### [TUGAS]
Jawab pertanyaan berikut berdasarkan tulisan tentang pemerataan fasilitas negara di bawah.
(a) Pada hari dan tanggal berapa tulisan itu dimuat?
(b) Siapa penulisnya, dan ia alumnus dari mana?
(c) Kondisi apa, dan di daerah mana, yang disebut pernah ramai dibicarakan?

### [CUPLIKAN HALAMAN]
+--
Pemerataan yang Belum Merata - Soeara Moeria

Breaking

Rabu, 29 Mei 2024

Pemerataan yang Belum Merata

Potret jalan rusak di Indonesia. (Foto: Ari Saputra detikcom) 


Oleh : Irna Maifatur Rohmah, alumnus UIN Saizu Purwokerto


Pemerataan fasilitas yang disalurkan oleh negara nyatanya belum merata di seluruh negeri. Dulu sempat ramai terkait kondisi jalan di Lampung akibat akun sosial media salah satu warga Lampung bisa menjadi gambaran ketidakmerataan pelayanan negara kepada warganya. Kenapa di sini saya menyebutnya pelayanan? Sebab pada hakikatnya pemimpin negara atau yang memegang  kekuasaan atas negara ini bekerja untuk melayani rakyat. Jadi tidak apa kan kalo disebut dengan pelayan. Sebab mereka bekerja untuk rakyat, kan.
+--
### [DAFTAR DATA]
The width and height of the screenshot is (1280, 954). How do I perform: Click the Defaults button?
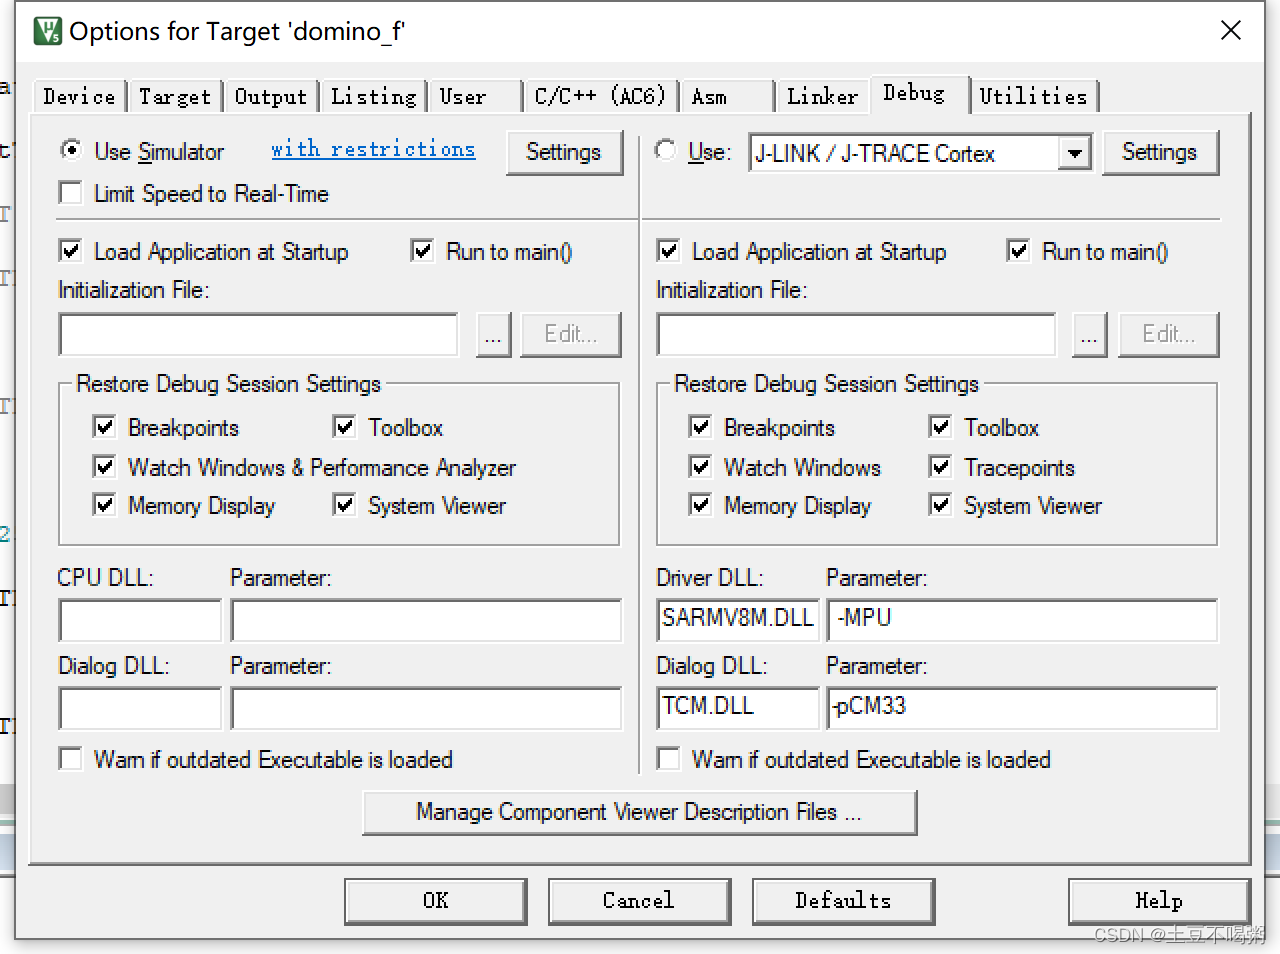point(843,900)
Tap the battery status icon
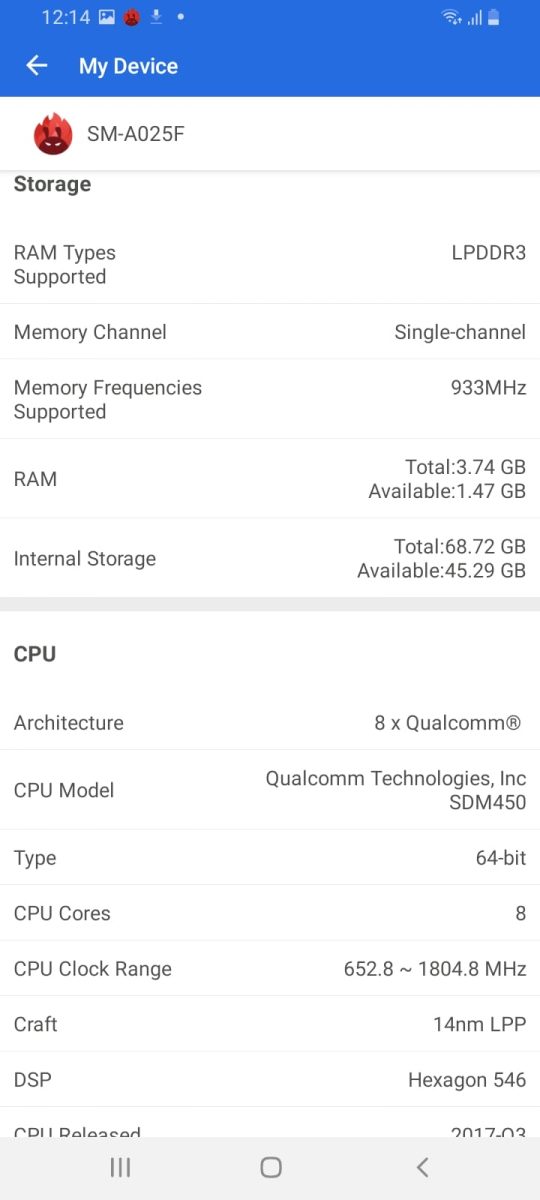 tap(494, 17)
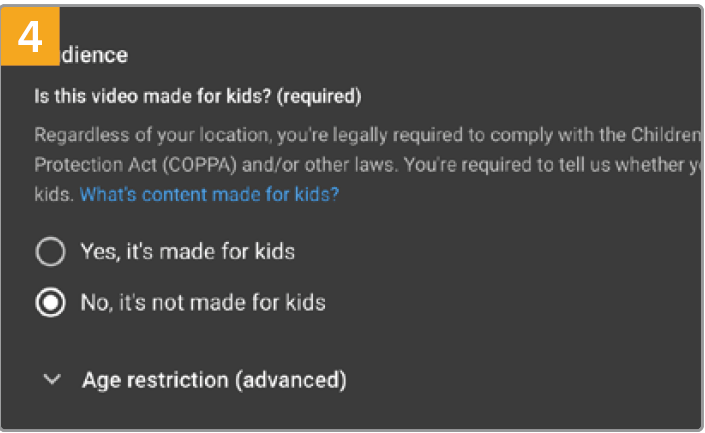Select the "No, it's not made for kids" radio button
Image resolution: width=705 pixels, height=433 pixels.
[49, 302]
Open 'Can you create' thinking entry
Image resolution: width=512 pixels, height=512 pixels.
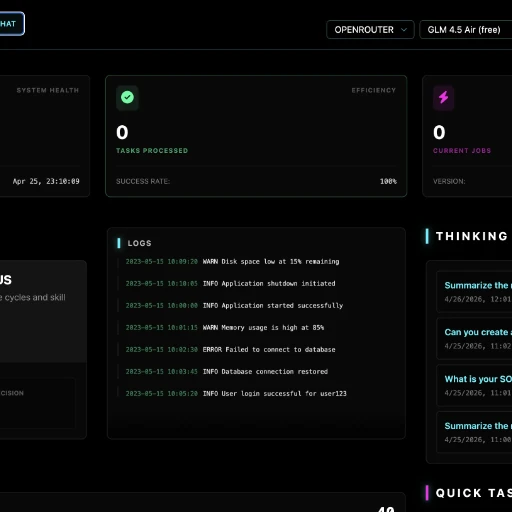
+--
### [JAWABAN LATIHAN]
(a) Rabu, 29 Mei 2024.
(b) Irna Maifatur Rohmah, alumnus UIN Saizu Purwokerto.
(c) Kondisi jalan di Lampung.